Now, we again face a critical juncture. What should the state do in light of the recent spikes of double-digit cases? How quickly should the state lift the shutdown measures? Are we adequately reinforcing our most important tool in our Epidemic Prevention Toolkit: Testing-Contact Tracing-Quarantine strategy?

This latter strategy is what Taiwan has called its “precision” epidemic prevention tool—as opposed to a medieval “mass shutdown” tool, effective but painfully costly to our state. Will our state avoid another shutdown? What are the trade offs between COVID-19 care and other health care, between human lives and economic recovery?

These kinds of questions prompted us to form the Hawaii Pandemic Applied Modeling (HiPAM) Work Group. We are a group of applied epidemiologists, data scientists, and health professionals who want to help the state tackle these tough questions—which have only bad or worse outcomes, no good ones.

We face a new virus and our understanding of its biological features is constantly changing. No one expert or authority can presume to have complete expertise. We must draw on a broad base of thoughts and ideas but also thoughtfully use “data” and “evidence” in the face of many known unknowns and unknown unknowns.

As a community, we know better than others who we are and what we do.
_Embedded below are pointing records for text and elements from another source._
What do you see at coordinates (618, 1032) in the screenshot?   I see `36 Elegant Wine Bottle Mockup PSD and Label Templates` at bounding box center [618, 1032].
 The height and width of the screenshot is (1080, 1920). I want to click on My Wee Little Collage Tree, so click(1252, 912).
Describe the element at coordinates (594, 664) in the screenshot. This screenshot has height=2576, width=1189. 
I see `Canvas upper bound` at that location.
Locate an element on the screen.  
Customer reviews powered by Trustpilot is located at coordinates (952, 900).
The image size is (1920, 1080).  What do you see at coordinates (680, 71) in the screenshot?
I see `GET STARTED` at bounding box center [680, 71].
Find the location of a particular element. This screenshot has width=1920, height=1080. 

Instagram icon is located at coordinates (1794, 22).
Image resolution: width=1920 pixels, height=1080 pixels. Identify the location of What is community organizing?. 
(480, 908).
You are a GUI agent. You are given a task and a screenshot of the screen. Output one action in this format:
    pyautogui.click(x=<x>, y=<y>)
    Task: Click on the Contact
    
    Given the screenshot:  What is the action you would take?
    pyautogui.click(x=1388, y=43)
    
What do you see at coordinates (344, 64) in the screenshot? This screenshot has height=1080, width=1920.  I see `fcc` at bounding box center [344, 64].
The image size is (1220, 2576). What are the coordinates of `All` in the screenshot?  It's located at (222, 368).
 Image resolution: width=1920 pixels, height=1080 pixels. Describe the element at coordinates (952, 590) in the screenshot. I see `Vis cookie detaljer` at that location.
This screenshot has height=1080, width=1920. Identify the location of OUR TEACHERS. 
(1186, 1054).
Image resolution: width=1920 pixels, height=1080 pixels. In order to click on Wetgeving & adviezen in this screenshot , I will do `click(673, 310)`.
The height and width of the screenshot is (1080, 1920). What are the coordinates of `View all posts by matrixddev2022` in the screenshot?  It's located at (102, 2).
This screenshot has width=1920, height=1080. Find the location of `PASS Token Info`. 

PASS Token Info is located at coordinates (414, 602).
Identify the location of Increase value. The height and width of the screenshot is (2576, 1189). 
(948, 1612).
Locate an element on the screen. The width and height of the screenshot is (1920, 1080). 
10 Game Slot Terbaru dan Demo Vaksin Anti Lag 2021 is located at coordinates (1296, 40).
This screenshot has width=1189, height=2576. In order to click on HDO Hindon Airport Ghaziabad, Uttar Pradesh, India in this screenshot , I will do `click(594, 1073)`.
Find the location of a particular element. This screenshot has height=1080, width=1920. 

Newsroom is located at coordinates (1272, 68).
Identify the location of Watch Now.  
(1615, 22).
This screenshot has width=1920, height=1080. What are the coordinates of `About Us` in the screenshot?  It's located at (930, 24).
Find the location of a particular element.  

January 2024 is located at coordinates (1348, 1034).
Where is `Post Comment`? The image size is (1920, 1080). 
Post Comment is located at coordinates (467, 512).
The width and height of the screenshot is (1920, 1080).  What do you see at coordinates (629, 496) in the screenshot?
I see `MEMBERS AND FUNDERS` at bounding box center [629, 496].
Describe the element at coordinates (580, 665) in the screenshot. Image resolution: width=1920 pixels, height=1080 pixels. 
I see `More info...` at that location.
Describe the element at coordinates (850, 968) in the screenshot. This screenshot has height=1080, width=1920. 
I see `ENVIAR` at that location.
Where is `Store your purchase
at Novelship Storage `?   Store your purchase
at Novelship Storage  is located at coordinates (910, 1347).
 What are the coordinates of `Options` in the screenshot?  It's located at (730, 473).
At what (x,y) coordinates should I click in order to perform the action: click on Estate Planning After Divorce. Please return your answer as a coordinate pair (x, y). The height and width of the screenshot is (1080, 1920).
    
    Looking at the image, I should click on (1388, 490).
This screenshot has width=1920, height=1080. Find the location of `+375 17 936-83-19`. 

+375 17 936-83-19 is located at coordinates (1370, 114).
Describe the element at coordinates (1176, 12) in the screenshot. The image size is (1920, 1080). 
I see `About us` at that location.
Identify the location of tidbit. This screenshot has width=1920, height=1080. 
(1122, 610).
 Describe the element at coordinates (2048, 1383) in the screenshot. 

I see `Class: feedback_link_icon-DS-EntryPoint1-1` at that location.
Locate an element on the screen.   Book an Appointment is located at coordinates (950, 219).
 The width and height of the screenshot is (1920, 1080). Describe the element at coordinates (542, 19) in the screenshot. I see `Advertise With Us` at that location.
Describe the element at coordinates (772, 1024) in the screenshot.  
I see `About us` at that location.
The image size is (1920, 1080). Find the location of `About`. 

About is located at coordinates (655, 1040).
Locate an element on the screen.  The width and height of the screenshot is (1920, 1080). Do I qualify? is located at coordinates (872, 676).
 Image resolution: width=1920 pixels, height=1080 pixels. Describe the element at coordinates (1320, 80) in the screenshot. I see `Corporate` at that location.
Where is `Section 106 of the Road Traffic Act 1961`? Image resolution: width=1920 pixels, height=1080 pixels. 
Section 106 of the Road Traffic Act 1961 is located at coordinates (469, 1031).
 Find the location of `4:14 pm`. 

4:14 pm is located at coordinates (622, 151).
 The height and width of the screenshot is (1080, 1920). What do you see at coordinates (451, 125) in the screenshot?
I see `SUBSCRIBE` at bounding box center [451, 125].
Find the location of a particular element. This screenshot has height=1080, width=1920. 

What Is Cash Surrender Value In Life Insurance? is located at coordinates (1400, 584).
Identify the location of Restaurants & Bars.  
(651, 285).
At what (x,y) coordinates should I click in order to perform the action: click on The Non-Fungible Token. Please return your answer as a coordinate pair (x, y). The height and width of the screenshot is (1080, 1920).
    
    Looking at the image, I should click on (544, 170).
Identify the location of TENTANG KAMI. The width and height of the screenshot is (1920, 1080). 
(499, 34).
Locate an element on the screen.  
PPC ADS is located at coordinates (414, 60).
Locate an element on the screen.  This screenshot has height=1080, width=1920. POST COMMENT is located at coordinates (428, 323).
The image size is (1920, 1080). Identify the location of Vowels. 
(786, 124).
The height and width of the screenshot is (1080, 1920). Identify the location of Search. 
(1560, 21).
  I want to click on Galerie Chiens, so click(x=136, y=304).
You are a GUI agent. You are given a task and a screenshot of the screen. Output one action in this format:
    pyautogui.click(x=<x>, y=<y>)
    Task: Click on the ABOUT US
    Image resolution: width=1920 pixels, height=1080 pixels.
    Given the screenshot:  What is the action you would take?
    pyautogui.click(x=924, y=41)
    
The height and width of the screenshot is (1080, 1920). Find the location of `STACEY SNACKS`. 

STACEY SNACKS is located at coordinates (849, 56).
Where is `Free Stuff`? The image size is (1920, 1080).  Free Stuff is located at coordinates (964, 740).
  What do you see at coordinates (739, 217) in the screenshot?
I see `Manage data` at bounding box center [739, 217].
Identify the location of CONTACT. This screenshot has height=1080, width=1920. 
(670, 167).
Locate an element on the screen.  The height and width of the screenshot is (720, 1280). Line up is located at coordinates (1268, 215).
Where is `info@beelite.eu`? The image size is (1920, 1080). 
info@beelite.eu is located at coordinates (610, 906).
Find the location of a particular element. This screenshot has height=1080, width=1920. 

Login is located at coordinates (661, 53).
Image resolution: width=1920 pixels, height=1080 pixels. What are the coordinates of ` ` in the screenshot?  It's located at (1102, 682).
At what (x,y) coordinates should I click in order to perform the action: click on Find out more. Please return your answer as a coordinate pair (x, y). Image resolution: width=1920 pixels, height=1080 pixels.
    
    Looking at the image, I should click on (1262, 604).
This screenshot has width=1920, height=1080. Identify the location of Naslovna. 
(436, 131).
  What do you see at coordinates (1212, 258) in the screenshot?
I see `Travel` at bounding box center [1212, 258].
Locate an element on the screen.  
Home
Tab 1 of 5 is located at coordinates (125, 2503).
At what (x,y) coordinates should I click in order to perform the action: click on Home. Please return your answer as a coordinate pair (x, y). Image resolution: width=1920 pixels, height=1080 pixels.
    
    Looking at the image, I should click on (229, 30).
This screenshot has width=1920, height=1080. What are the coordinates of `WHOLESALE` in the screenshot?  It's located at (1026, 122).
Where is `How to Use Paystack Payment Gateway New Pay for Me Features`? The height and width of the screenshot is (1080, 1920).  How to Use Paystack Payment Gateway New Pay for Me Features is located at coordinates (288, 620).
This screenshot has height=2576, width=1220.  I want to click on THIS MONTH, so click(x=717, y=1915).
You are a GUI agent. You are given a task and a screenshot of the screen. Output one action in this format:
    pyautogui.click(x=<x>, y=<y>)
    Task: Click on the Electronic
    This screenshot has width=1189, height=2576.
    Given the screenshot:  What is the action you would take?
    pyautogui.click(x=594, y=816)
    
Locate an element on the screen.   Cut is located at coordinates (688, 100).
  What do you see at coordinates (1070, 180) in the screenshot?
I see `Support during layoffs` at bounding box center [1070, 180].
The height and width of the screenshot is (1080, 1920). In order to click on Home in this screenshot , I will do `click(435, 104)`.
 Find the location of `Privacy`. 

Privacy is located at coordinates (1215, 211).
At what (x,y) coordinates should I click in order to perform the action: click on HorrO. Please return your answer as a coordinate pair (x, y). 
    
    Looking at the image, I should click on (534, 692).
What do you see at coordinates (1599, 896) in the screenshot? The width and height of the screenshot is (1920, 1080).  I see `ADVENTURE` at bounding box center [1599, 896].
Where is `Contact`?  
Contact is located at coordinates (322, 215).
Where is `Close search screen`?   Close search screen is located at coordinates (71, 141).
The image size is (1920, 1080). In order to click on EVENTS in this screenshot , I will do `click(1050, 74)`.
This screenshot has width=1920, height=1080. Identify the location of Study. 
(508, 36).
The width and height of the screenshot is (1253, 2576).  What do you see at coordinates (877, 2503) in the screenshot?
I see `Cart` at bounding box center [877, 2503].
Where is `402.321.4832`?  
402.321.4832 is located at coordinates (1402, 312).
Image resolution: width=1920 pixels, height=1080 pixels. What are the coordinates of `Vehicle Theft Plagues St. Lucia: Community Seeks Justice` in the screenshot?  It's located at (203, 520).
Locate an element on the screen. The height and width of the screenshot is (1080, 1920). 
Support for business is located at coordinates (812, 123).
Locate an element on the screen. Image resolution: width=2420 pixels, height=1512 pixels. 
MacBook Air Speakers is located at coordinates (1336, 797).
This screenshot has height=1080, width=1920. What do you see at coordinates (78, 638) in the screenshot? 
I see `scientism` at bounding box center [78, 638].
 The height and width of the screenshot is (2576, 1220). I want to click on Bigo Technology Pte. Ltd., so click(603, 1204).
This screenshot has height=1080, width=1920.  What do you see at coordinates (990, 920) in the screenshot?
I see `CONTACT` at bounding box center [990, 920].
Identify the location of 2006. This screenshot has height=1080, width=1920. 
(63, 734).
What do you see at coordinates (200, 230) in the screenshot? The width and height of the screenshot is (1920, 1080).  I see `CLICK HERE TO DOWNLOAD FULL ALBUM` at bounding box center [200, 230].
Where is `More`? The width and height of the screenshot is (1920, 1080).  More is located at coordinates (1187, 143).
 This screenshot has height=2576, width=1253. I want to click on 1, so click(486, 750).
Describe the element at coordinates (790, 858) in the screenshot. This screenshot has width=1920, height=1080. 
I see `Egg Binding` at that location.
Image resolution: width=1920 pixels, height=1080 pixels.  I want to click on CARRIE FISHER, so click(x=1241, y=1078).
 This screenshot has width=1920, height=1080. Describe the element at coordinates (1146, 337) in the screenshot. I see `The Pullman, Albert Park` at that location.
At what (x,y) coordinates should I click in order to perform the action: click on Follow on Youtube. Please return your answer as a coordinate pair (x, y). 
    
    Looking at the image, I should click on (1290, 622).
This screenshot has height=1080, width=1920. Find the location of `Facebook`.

While we seek support from outside the state, only we can make the best decisions for ourselves. To do that, we need to come together in an inclusive and unified way—bringing everyone to the table and channeling our collective knowledge and manaʻo. Such an approach creates transparency and accountability, one that can be strengthened with mutual gratitude, respect, and trust.

We cannot dismiss others’ knowledge. We must welcome and include other voices to the table in order to be more effective.